What you have to do ▸ Going through the entries, how many lines include the string "Select"? Answer only with the number.

Data in this exercise ▸
•••••

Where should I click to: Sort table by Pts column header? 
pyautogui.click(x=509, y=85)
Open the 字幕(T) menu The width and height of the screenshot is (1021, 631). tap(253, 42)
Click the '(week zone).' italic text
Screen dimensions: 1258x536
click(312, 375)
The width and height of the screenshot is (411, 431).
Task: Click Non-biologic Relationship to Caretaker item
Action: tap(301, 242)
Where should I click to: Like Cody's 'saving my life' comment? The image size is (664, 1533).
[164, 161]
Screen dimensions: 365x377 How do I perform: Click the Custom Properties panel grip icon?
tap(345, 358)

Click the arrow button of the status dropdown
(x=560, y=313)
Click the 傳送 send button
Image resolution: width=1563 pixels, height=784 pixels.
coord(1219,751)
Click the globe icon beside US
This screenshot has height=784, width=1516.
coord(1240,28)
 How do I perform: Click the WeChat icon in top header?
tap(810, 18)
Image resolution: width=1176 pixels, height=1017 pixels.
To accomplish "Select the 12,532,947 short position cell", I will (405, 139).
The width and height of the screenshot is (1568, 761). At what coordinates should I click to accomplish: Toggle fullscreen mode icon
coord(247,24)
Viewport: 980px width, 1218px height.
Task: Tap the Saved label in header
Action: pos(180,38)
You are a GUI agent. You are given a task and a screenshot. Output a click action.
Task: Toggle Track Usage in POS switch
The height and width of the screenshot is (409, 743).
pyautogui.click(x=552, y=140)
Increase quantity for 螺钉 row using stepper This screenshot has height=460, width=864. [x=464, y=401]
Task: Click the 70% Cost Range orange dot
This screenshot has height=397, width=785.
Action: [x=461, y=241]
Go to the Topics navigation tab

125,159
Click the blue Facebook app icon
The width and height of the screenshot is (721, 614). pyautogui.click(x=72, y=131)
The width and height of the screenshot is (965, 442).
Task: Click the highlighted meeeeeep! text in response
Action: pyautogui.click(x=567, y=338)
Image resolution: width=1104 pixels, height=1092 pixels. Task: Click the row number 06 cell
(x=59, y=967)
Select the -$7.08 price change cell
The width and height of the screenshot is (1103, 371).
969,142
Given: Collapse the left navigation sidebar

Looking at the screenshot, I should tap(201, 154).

•••••

Task output ▸ 2